In the last few weeks, Gullotto said, he has received thousands of complaints about the virus. In one recent case, he said, the network server of a major U.S. corporation, which he declined to identify, was crippled after 7,000 documents were infected. The company's server was set up to sound alerts upon the discovery of viruses, and the constant alerts brought down the server.

"It basically went into alert overload," Gullotto said.

On Dec. 15, Don Goff, an adjunct professor of information technology at the University of Maryland, wrote in an e-mail message: "In the last 48 hours, a 'class virus' has been propagating from MS Word attachments to e-mail documents. It manifests itself as a pop-up with the phrase '(recipient by name) is a big jerk.' It is going around Washington, D.C., like lightning -- like a cold through my preschoolers class."

Noting that "it has to be cleaned from each file," he described the macro virus as "a pernicious cuss" and "a mean little spud."

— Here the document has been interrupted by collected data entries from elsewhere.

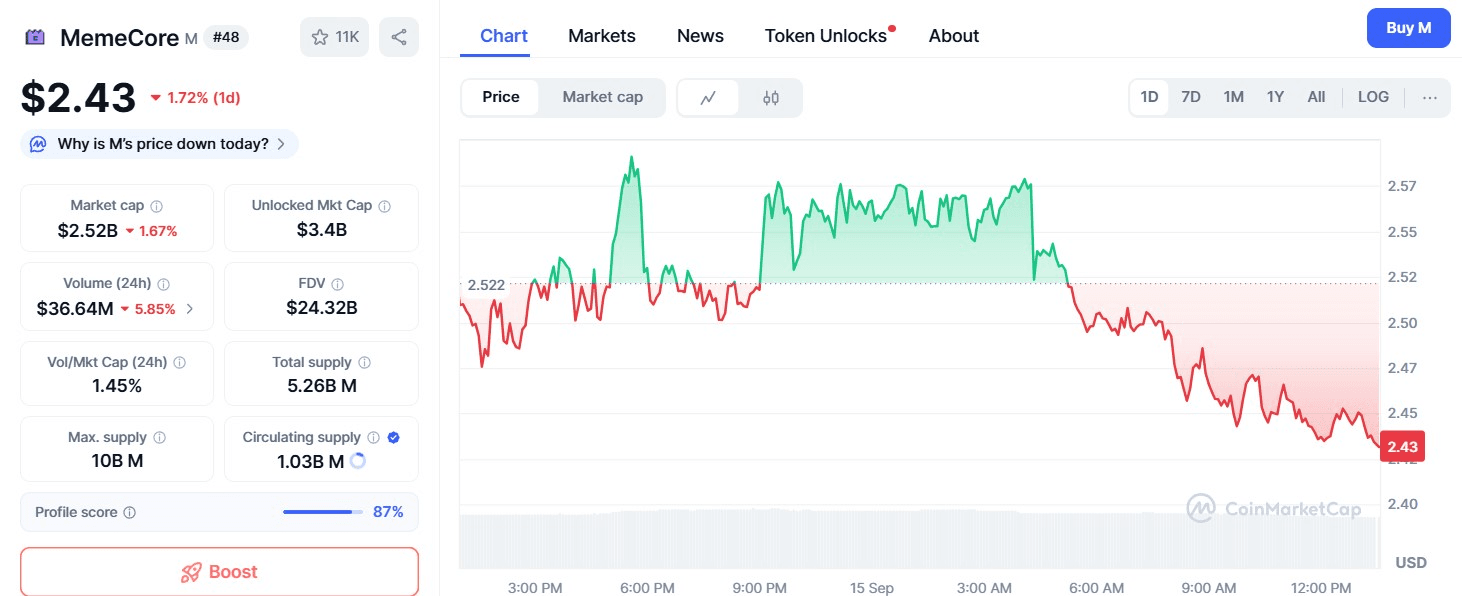
Task: Switch to line chart view icon
Action: pyautogui.click(x=708, y=98)
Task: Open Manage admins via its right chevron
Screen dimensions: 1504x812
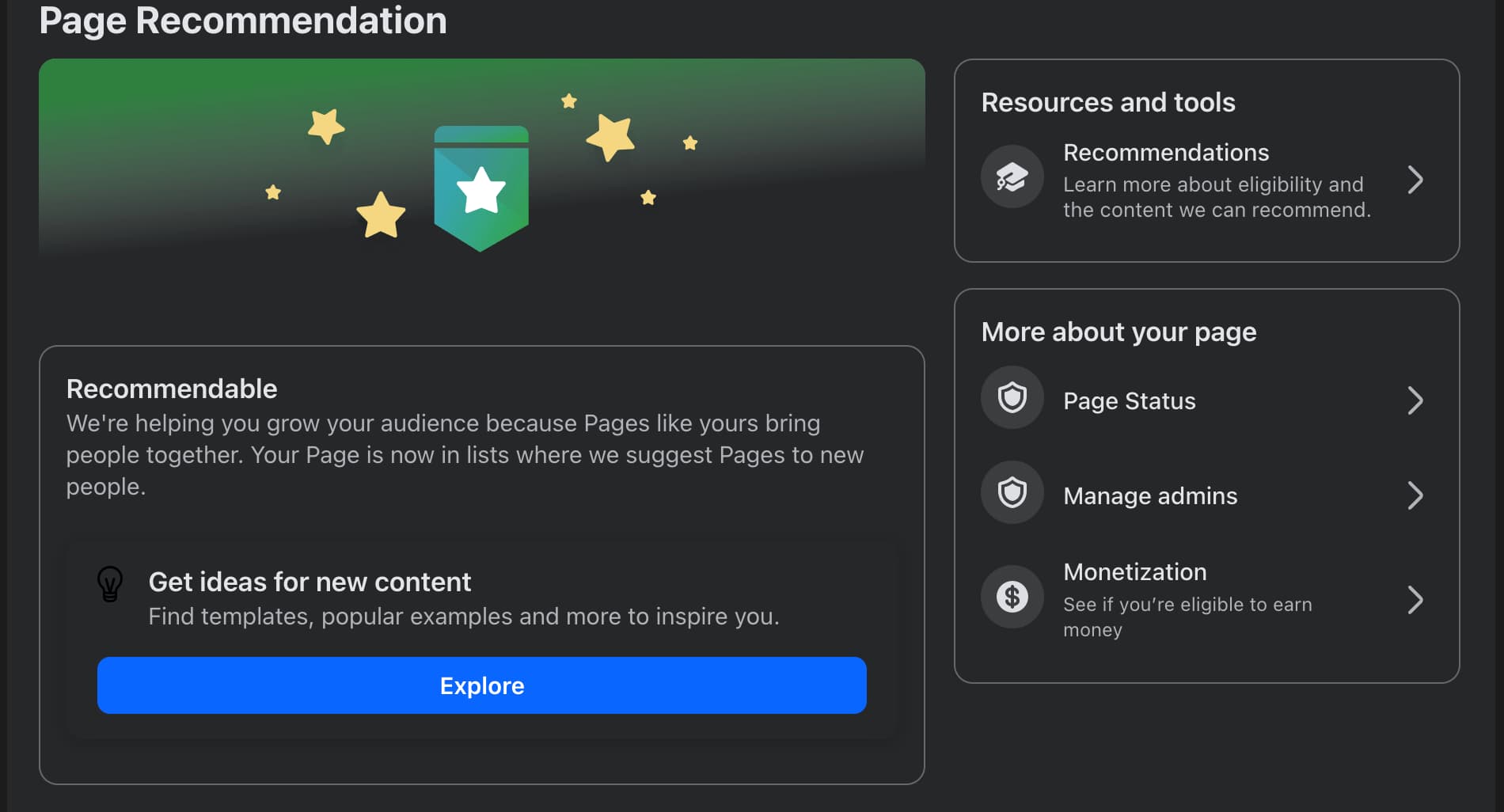Action: 1415,495
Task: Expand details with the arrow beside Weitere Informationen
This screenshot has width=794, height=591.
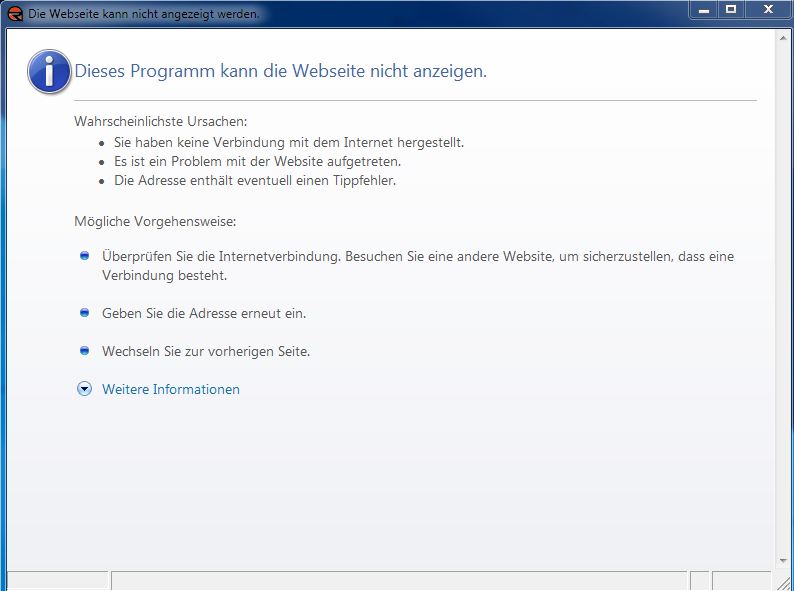Action: click(x=85, y=389)
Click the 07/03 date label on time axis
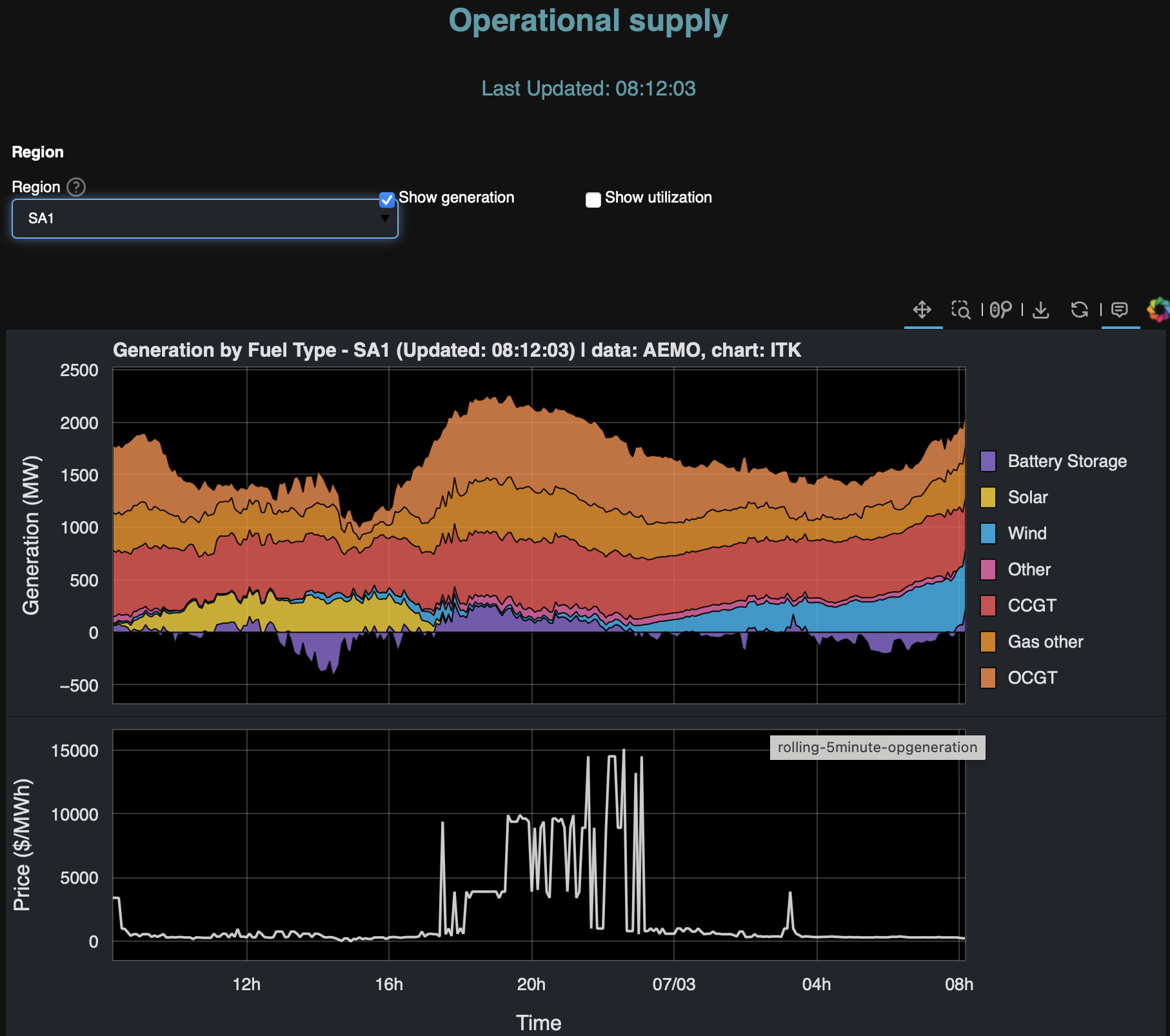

The virus infects only machines that are running Microsoft's Word 97 word processing program. Since it was first reported to Symantec, an antivirus software company, in late July, the virus has sprouted 43 different strains, said Eric Chien, a software engineer for Symantec's antivirus research center.

Because the original virus was not protected by encryption, it has been easy to alter. Some variants contain references to President Clinton and Monica Lewinsky, and with those variants, pop-up boxes about the relationship appear when users open Word documents.

"If you don't have Word, it's not an issue," Chien said. If a user has Word 97, however, and opens the e-mail attachment, he added, "the virus will infect any other Word document" on the user's hard drive or network drive.

Microsoft Word documents are frequent targets of virus writers because Word enables users to write simple programs known as macros that can, for example, automatically end every letter that a user composes with the word "Sincerely."
That functionality, intended to spread instructions through all Word documents on a machine, also helps viruses infect documents, experts said.

One of the first Word macro viruses, known as the Concept Virus, is thought to be the most widely dispersed computer virus in the world.

Microsoft officials point out that people who use Word can instruct the program not to run macros, an option that is part of Word's built-in protection against viruses.

"You should be careful not to open a document whose source you don't know," said Andrew Dixon, a group project manager for Microsoft.

One problem the Word Macro 97 virus can create for networked computer systems is that it changes the software registration information. System errors can occur when the registration information on an individual machine does not match information on the network. The virus changes the company name to "Dr. Diet Mountain Dew," and it changes the user name to "VicodinES/CB/TNN."

Chien said "Vicodin" is the pseudonym of the virus writer, while "CB" stands for "Code Breakers," a virus-writing group, and "TNN" stands for the writer's own group, known as "The Narcotic Network."

Vicodin has been quite active lately, writing and distributing viruses through the Internet, experts said. He even issues press releases, which he attributes to the fictitious "Disassociated Press."

"The thing about Vicodin is, he has a sense of humor," Gullotto said.

But victims are not laughing.

As the virus mutates and spreads, antivirus companies, not surprisingly, are recommending that corporations be more conscientious about updating their antivirus software.

Goff wrote in his e-mail message that the latest versions of antivirus software defended computers and networks from the virus but that earlier versions did not.

Gullotto said, "I can only preach so much to customers that they need to update."